Server and mobile processors carry the quarter for Intel
By Alun Williams
Posted on 13 Oct 2004 at 12:05
Record server and mobile microprocessor shipments have balanced flatter desktop revenues for Intel in its latest quarterly results.
The company has reported revenues of $8.5bn, an eight per cent increase on the same period a year ago. Profits for the third quarter rose by a similar figure, to $1.9bn, with earnings per share declared as 30 cents, which compares with the 25 cents declared for the same three months a year ago.

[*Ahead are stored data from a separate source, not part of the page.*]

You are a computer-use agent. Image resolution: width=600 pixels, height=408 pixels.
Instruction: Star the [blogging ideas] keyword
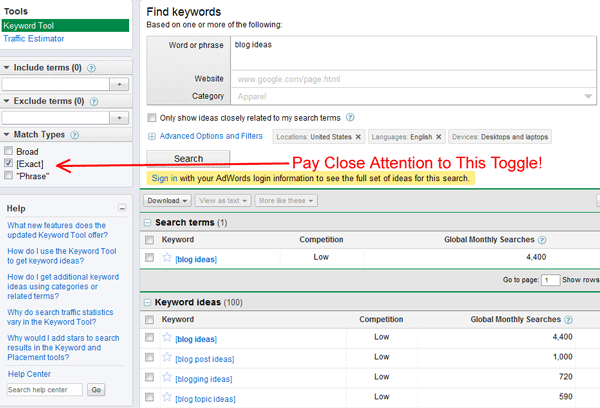coord(167,378)
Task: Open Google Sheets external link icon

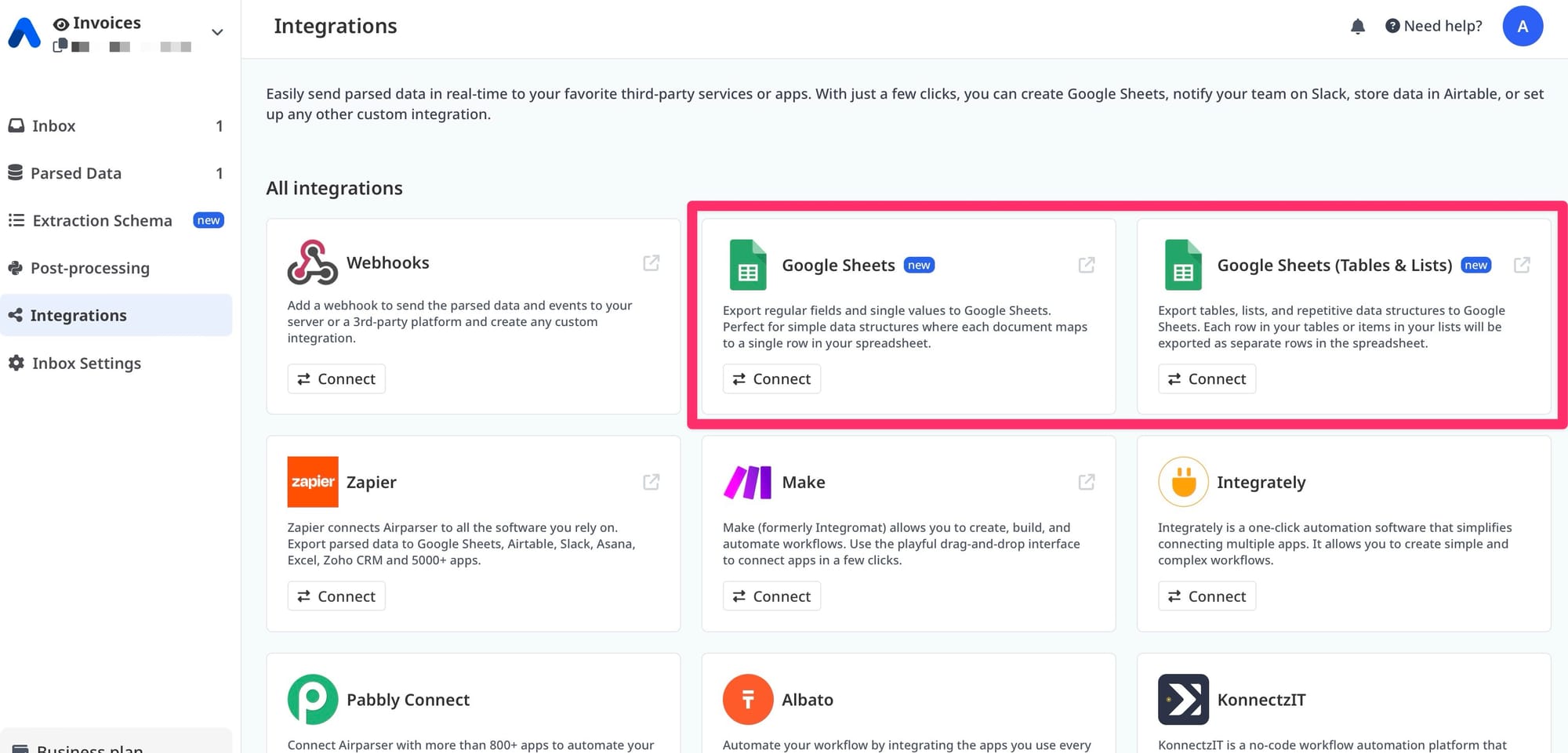Action: tap(1086, 266)
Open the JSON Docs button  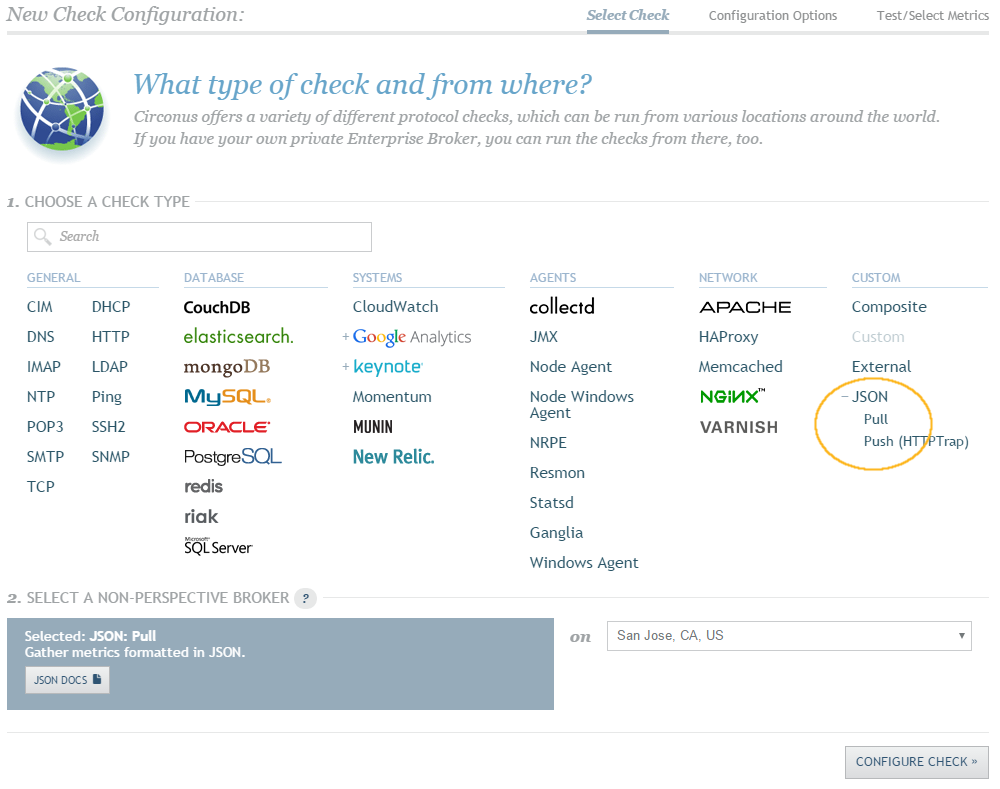point(67,680)
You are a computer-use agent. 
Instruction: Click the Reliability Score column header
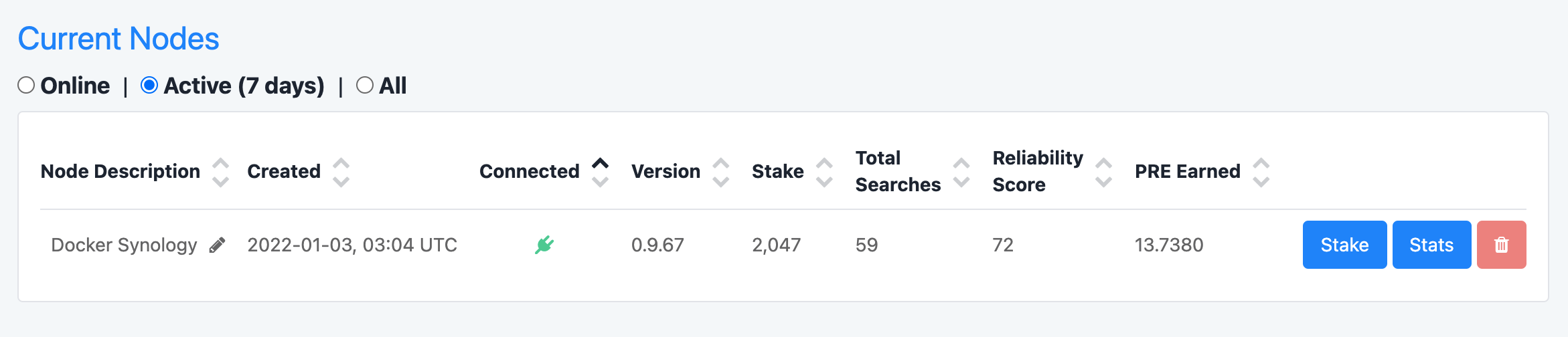(1038, 171)
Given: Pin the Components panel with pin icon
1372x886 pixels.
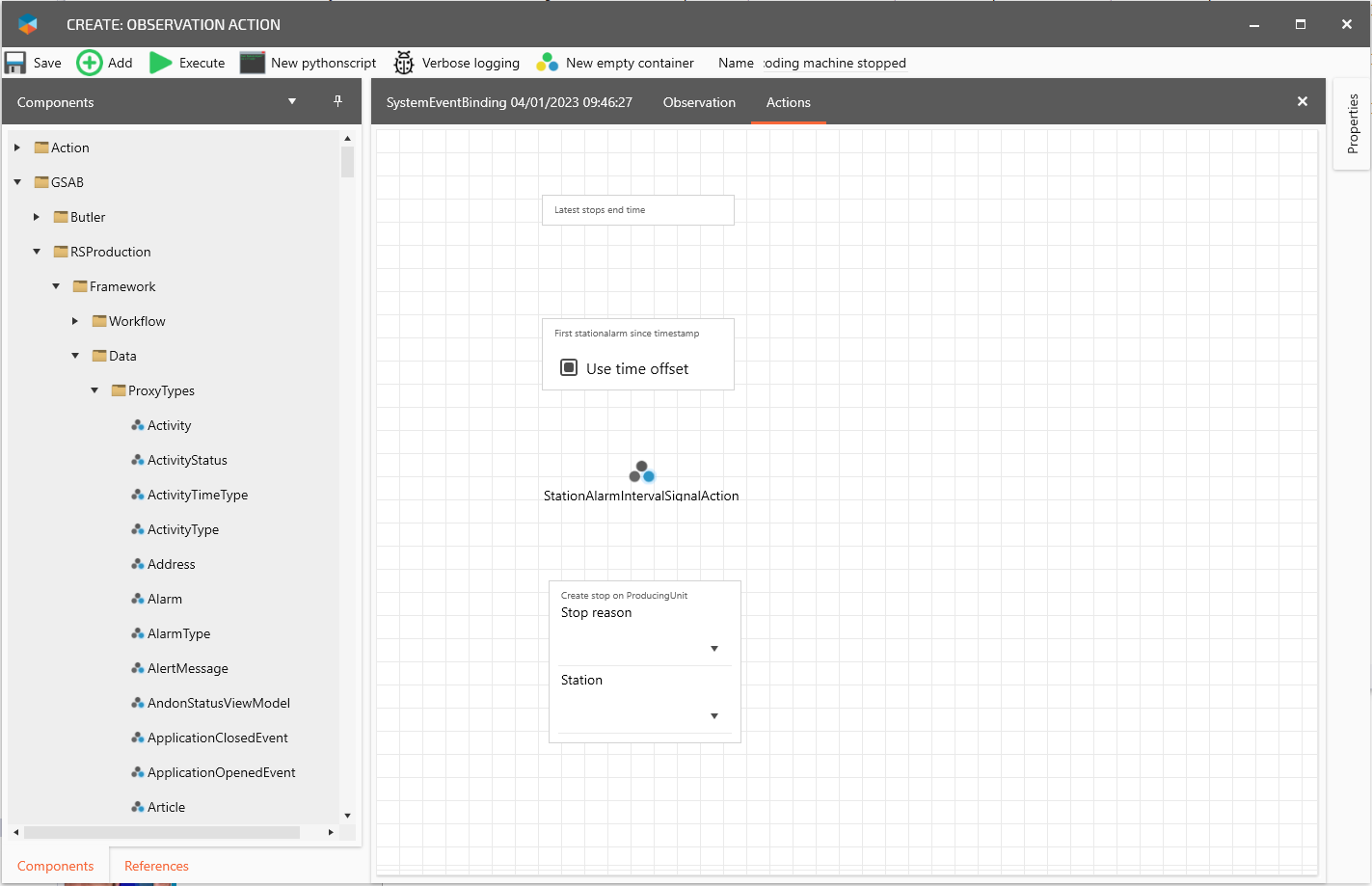Looking at the screenshot, I should tap(337, 101).
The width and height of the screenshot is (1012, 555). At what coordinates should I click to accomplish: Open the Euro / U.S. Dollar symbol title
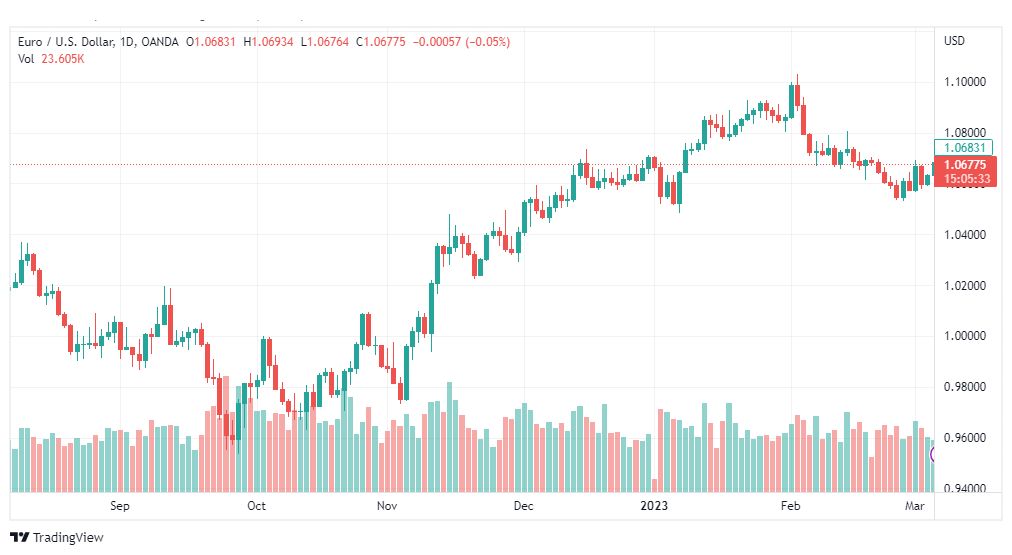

'Intel delivered growth in both of its major businesses in the third quarter driven by record server and mobile microprocessor shipments and market segment share gains in flash memory,' said Intel CEO Craig R. Barrett. 'Growth was not as high as we originally anticipated due to inventory adjustments at some of our major customers and lower than expected overall demand for PCs.'
While Intel also saw record shipments for its chipset, motherboard and wireless units, it said that Flash memory units were 'approximately flat', a softening of the market also reported by AMD in its recent quarterly results - 64-bit chip sales boost AMD revenues.
Barrett, who is due to retire from Intel next May, highlighted the company's transition to shipping 90nm technology microprocessors and building 65nm memory chips containing more than half a billion transistors each, reflecting the company's long-term strategy of investing in leading-edge process technology.
'We also returned more cash to our stockholders with a $2.5-billion share re-purchase, our largest ever,' he added.
The results have been taken in the stride of Wall Street - at the time of writing Intel shares are down 0.33 per cent - at the beginning of September the company had already issued a profits warning for this quarter - Intel cuts revenue prediction as chip demand falls.